I'm ready for this little girl to leave so I can hit the bong already
Tuesday night just isn't my ideal coke binge night.
Set off the fire alarm in our dorm at 2:30 am last night. 150 Naked people wrapped in towels shared a bag of popcorn with me as we watched the firefighters frantically search for my burnt popcorn in the building.
OMG THAT WAS YOU?!
New level of high: If I could bathe in my salsa right now I would.
He dared me to drink a bottle of olive oil in exchange for a 30 pack... So much for loosing the freshman fifteen this year.
Well, I wanted to be you for Halloween but I couldn't fit seven dicks in my mouth.
We tried to break her futon, I crushed my balls instead. You have one less reason to be jealous that my balls are insanely huge and yours are not.
Wanna skype?
Can your lips gently and pleasantly suck on my balls via skype? If not, then no.
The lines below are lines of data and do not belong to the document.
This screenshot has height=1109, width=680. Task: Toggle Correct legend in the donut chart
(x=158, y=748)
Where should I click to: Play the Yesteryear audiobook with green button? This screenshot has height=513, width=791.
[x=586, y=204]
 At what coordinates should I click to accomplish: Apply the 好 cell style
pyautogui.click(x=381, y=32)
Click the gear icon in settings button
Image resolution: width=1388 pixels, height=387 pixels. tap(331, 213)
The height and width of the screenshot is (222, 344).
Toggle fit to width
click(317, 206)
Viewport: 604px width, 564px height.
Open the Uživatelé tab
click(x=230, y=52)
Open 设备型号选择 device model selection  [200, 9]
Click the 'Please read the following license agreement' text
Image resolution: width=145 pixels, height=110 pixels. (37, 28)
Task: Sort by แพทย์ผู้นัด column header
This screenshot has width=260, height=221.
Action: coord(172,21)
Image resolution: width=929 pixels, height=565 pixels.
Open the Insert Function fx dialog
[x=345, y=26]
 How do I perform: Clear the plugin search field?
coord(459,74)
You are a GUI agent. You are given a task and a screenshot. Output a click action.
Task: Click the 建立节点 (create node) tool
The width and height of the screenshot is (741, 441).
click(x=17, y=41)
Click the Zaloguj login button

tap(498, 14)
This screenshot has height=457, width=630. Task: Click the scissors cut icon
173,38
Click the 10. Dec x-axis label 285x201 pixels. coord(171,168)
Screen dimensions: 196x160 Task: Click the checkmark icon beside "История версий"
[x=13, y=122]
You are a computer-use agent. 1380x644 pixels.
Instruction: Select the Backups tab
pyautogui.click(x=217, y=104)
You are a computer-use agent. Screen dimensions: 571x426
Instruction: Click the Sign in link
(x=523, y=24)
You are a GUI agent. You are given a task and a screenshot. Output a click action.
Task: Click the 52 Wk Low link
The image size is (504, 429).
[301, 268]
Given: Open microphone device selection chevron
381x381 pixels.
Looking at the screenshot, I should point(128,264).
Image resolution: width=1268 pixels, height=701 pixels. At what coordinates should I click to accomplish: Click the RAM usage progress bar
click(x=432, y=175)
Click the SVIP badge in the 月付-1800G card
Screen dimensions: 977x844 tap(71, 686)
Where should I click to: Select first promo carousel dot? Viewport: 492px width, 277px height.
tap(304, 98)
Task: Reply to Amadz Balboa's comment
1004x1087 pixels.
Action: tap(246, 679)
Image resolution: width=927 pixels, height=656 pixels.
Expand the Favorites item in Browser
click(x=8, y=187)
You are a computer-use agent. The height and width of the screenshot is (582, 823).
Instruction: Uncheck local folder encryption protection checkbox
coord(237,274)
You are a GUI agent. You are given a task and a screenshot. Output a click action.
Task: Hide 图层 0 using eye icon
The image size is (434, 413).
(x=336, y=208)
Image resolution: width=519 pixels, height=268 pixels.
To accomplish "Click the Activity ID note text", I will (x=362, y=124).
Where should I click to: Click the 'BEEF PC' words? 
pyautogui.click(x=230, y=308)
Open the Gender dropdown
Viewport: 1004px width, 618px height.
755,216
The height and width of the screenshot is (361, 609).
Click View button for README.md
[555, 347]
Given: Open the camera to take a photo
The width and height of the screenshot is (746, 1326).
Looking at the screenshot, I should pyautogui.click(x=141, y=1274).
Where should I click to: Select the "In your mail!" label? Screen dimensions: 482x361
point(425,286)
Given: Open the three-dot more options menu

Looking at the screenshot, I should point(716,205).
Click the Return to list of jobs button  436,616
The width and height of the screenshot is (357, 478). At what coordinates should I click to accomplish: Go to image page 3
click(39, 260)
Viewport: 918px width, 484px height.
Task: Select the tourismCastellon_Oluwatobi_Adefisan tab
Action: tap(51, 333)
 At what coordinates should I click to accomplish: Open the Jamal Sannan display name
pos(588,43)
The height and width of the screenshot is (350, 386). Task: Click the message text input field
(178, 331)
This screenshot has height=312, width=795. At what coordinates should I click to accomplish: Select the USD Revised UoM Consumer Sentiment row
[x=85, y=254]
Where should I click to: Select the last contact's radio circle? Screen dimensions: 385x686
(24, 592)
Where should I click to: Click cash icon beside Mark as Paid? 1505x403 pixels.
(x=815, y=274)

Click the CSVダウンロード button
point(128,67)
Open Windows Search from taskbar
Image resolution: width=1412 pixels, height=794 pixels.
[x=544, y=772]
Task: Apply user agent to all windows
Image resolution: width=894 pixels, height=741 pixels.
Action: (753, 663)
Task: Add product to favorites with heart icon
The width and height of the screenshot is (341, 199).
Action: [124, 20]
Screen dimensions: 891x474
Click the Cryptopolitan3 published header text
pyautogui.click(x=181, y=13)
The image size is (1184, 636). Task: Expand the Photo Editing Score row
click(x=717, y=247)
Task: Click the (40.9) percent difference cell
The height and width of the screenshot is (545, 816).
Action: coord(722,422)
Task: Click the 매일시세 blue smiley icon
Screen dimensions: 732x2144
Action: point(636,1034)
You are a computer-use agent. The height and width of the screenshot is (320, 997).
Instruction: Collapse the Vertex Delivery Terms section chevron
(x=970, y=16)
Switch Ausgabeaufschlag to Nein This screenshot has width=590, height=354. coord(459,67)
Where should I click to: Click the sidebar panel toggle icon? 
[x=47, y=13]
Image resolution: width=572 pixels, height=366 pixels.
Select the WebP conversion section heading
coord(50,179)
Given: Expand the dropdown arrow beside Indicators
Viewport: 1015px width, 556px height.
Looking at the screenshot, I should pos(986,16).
I'm beer bonging chocolate fondue. That's how my Valentines Day is going.
I did not get laid last night bc my condoms were too small. I'm allowed to be dreary
Stop watching porn on my work computer.
STOP WORKING ON MY PORN COMPUTER.
this dude is way too smart. he just explained to me the different scientific components of drugs while we smoked. i said i loved icecream.